MYNORTHWEST NEWS

Ferry captain: Training, expertise led to successful rescue operation

Mar 12, 2024, 3:09 PM | Updated: Mar 13, 2024, 2:25 pm

The Washington State Ferry Samish crew, along with the United States Coast Guard Sector Puget Sound...

The Washington State Ferry Samish crew, along with the United States Coast Guard Sector Puget Sound, acted quickly to rescue boaters aboard a sinking cabin cruiser. (Photo courtesy of the USCG Sector Puget Sound)

(Photo courtesy of the USCG Sector Puget Sound)

The rescue operation led by Captain Noah Landau and the Washington State Ferry crew is a remarkable example of the bravery and professionalism that maritime workers exhibit in times of crisis.

Background of the rescue: Samish ferry crew, Puget Sound Coast Guard rescue sinking boaters

The quick thinking and familiarity with the local waters were crucial in locating and assisting the distressed boat. The combined efforts of the ferry crew, the Coast Guard and even the passengers on board who were medical professionals, ensured that everyone involved was safe and received the care they needed. This incident highlights the importance of being prepared for any situation and the value of teamwork in overcoming challenging conditions.

The Washington State Ferry and United States Coast Guard worked in tandem to rescue a boat in distress on Saturday.

The 37-foot cabin cruiser was near Rosario Strait when a large wave pummeled their boat and shattered the front window, flooding the boat.

The ferry M/V Samish was in the area and able to reach the boat before the Coast Guard could get there. As the ferry approached the boat, Landau could see the passengers frantically scooping out water using a 5-gallon bucket.

Landau told KIRO Newsradio about the initial contact.

“So the way it went was we heard a distress call from them on the VHF radio, and it was loud and clear. And usually when we hear those, they’re far away, and it’s garbled, and you can barely hear them. But we kind of had an idea that this one was close by, and they were able to pass their position to the Coast Guard. But then apparently they took a wave through their windshield, and it soaked their VHF, and that was the last anybody heard from them on the radio,” he said.

Related news: New ferry boats in Washington at least four years away

The captain’s familiarity with the area proved vital in quickly locating the boat.

“The position they gave, we saw that that was kind of down by Bird rock out by Rosario Strait. So, our plan was to kind of head south to see if we could see them. Just as we got to the north end of James Island, we could see there was a boat approaching us, and that turned out to be them. Communications was a little difficult, because they didn’t have a radio and it was really windy. And we had to yell to them. And we did a big round turn. So we put them in our lee, we were blocking the wind for them. And then we launched a rescue boat,” he said.
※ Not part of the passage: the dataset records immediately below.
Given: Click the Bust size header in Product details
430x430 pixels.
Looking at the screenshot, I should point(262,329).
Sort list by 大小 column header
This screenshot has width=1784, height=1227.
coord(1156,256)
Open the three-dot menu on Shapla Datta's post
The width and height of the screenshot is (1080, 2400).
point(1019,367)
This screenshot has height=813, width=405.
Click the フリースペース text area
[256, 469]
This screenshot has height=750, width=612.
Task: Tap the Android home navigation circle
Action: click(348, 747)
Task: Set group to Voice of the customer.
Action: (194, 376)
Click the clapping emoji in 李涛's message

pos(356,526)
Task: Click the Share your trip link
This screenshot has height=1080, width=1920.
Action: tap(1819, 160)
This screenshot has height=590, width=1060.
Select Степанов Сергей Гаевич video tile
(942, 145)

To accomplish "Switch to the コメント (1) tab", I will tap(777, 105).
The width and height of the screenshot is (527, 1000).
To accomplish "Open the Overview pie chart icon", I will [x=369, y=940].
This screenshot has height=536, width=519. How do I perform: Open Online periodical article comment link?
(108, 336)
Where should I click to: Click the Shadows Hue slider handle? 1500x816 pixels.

And we’re able to ferry four of them over to our boat. And they were, you know, a little bit cut up from the broken glass and they were completely soaked. So our engineering crew was able to provide some warm, dry clothes for them, they cranked up the heat in the cabin, and our galley crew without being asked, they hopped to it and got some hot water bottles and hot drinks for them. And so we were able to take care of them and the mate who, you know, you can kind of think of as like a co pilot, he was down there assessing them for for injuries and hypothermia and so on. And then we also had a medical doctor who was just a passenger on board and a trauma nurse. And on our crew, we have a paramedic, retired paramedic, so we’re we’re able to take care of them pretty well. So that’s kind of how that went,” he continued.

Was this your first rescue operation?

“I guess so. It’s not the first time we’ve launched a rescue boat to check on somebody. But certainly at ferries, we’re pulling people out of the water all the time,” Landau said.

As Landau told us, the high wind conditions added to the difficulty of the rescue.

“So launching a rescue boat is just about the most dangerous thing that we do at ferries, putting a boat over the side with people in it. I’m very reluctant to operate the propulsion controls while we’re in that kind of transitionary state. We managed okay, but it was so windy that the Samish was being blown sideways, but the crew is so experienced that they were able to manage it,” he said.

He added that Washington State Ferry crews are trained for spontaneous missions.

“We drill weekly on fire, abandoned ship and rescue drill. So we do this every week. And we take it very seriously,” he said.